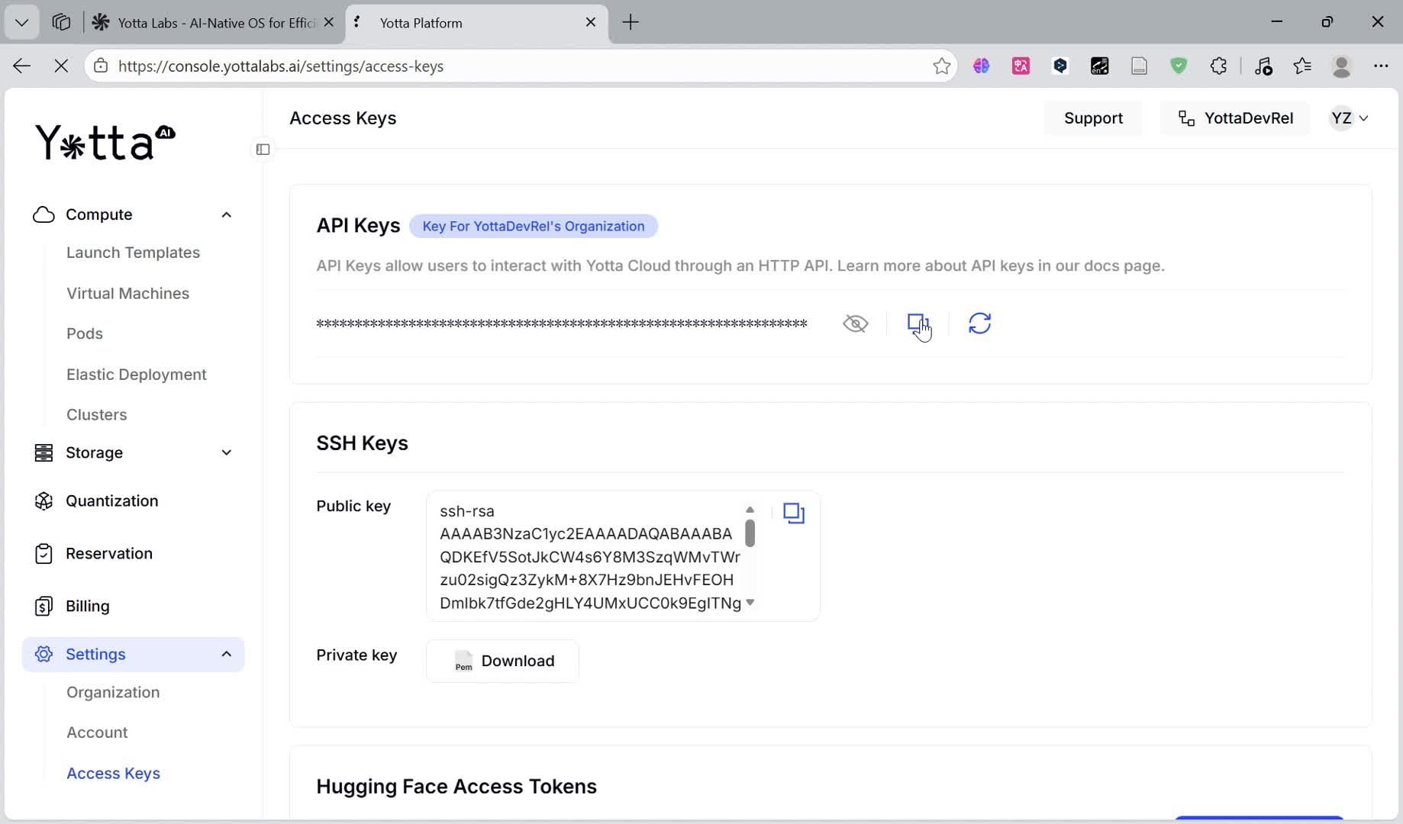Download the SSH private key Pem file
This screenshot has height=824, width=1403.
pyautogui.click(x=503, y=661)
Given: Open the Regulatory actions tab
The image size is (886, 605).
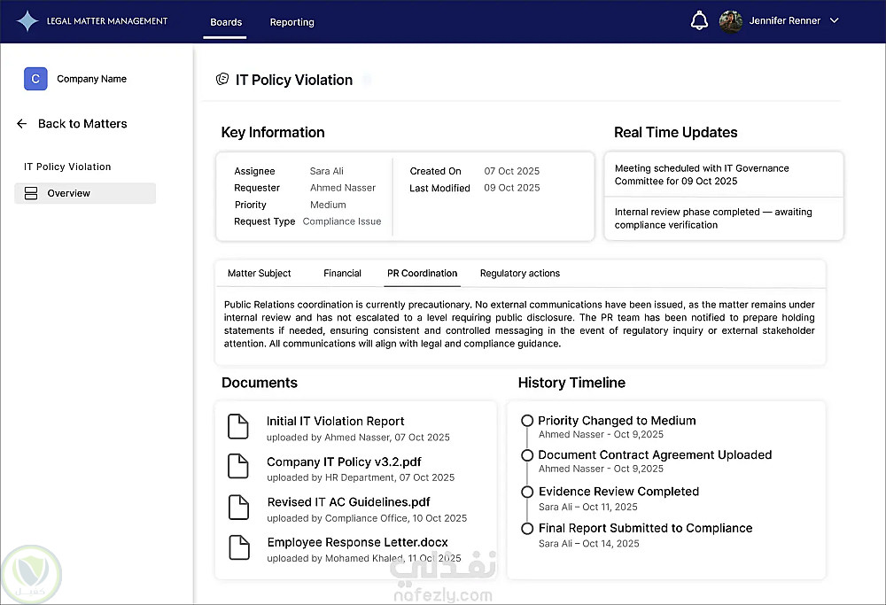Looking at the screenshot, I should tap(519, 273).
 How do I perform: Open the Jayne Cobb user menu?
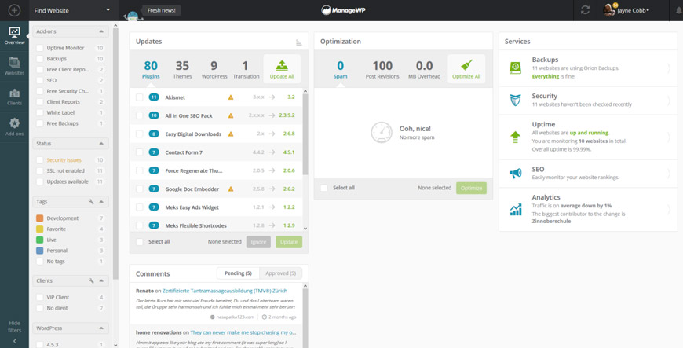626,10
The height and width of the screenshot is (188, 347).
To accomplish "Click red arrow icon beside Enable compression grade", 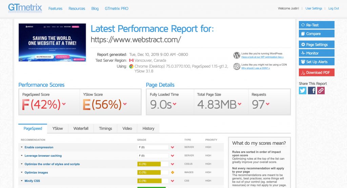I will click(x=172, y=147).
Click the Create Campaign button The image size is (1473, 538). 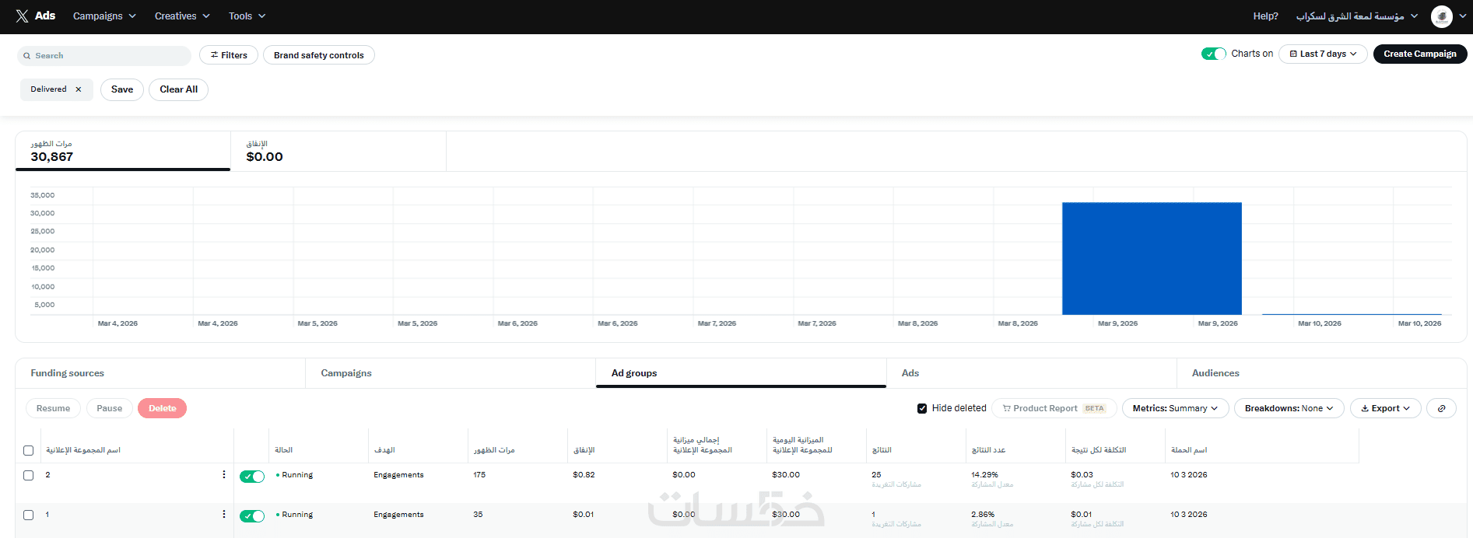pos(1420,54)
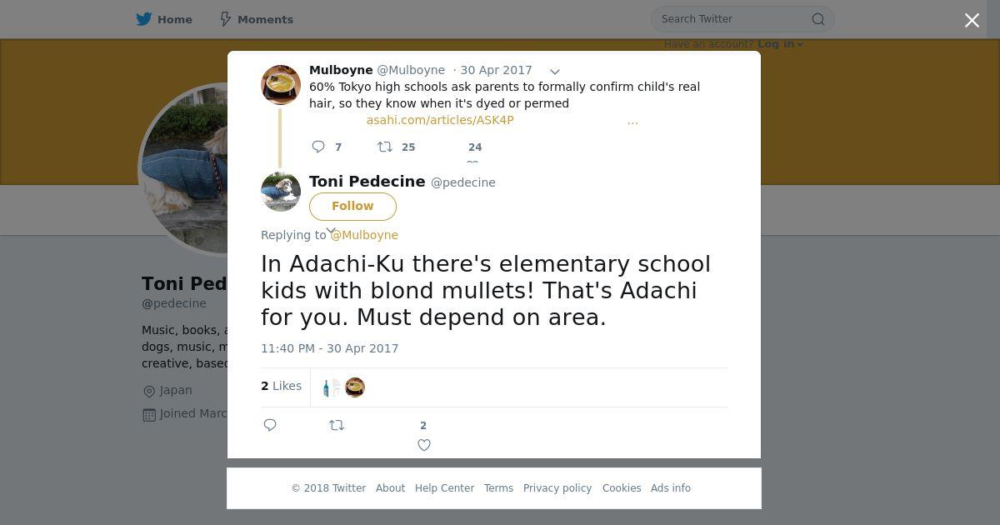Image resolution: width=1000 pixels, height=525 pixels.
Task: Open the Privacy policy footer link
Action: (x=558, y=488)
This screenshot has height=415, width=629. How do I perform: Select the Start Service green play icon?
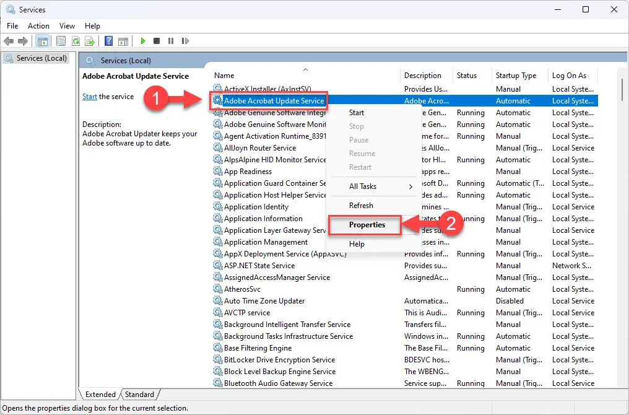click(x=142, y=41)
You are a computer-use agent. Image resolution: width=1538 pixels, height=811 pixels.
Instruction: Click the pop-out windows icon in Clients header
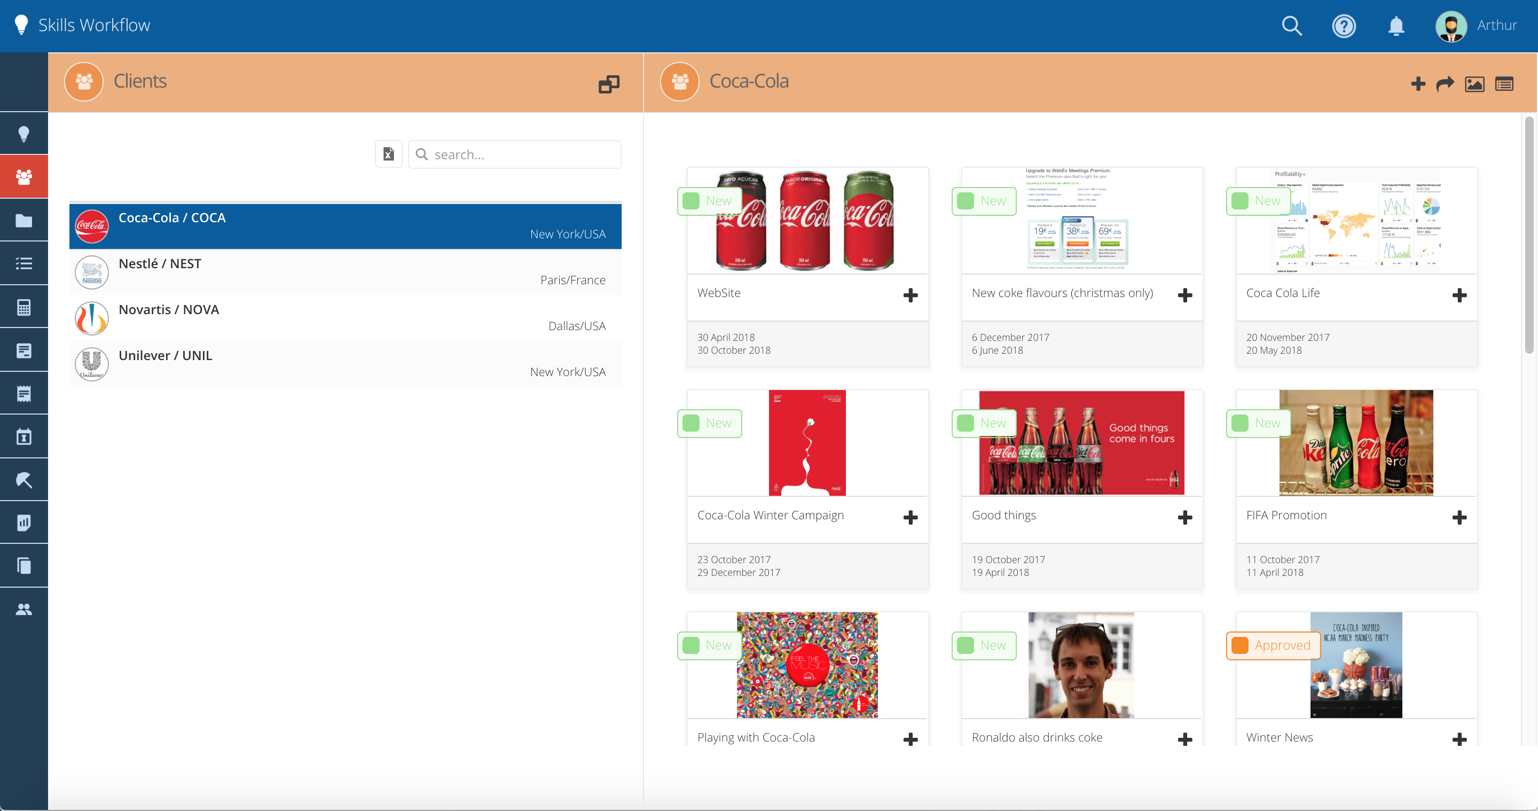point(608,84)
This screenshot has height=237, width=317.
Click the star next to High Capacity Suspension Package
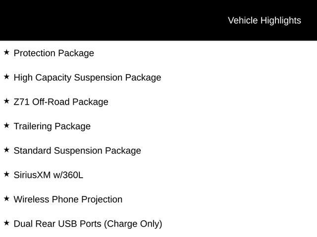point(6,77)
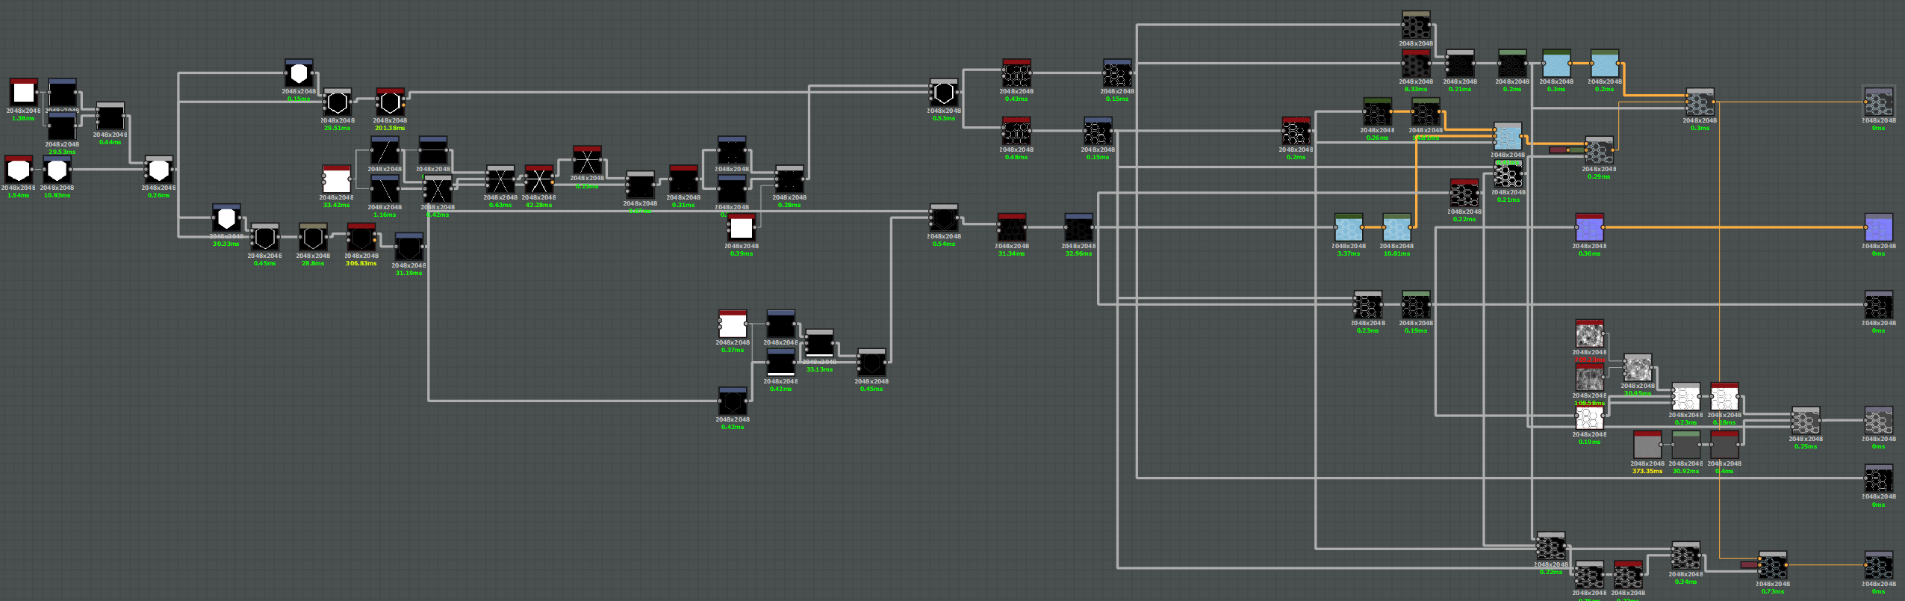
Task: Select the node timed 201.38ms
Action: [x=390, y=102]
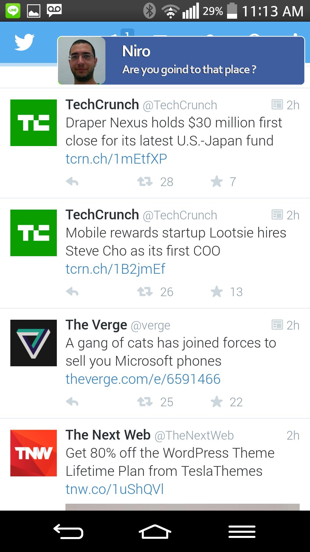Open the tnw.co/1uShQVl link
Viewport: 310px width, 552px height.
coord(115,489)
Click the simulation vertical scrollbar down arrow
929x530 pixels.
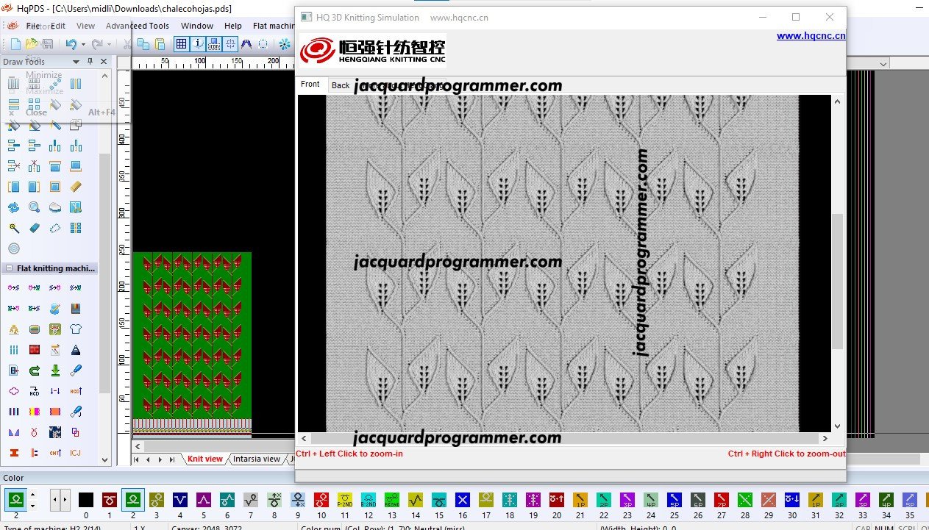837,426
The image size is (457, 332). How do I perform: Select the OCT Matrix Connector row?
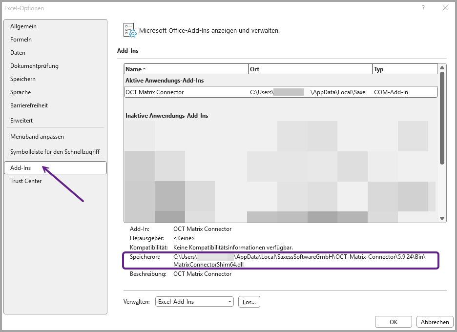pos(281,92)
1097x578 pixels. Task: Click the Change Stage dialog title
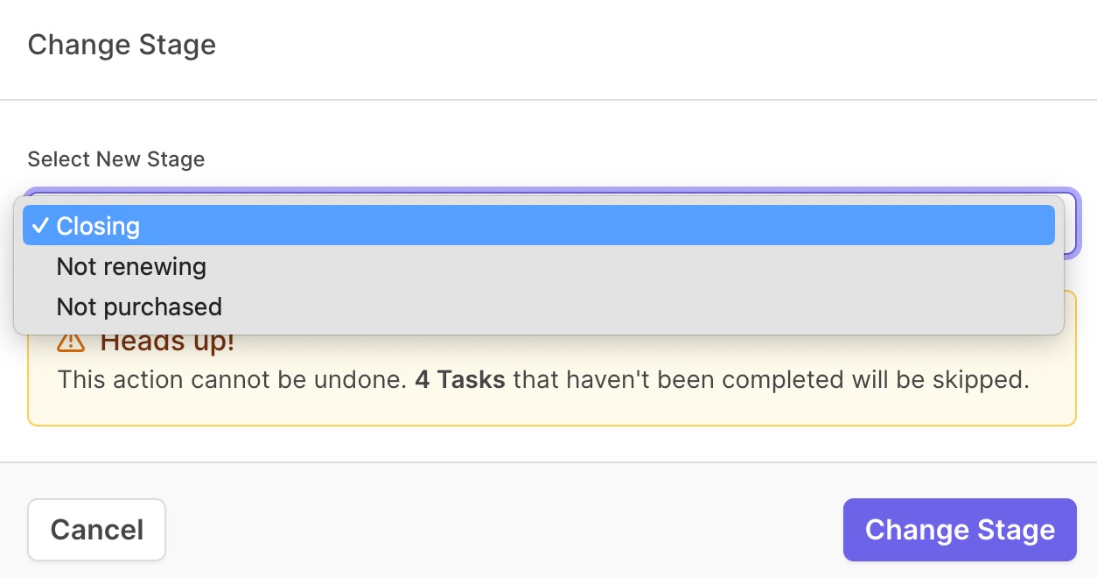(x=122, y=45)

★ ★ ★ ★

**JOB**
Rewrite the data from the line with "The image size is (457, 332)." through the end of the data, changing "dialog title" to "dialog heading" and leaving everything else as it is. Omit the pictures from your answer.

**EXERCISE OUTPUT**
The image size is (457, 332). How do I perform: Select the OCT Matrix Connector row?
pos(281,92)
1097x578 pixels. Task: Click the Change Stage dialog heading
(x=122, y=45)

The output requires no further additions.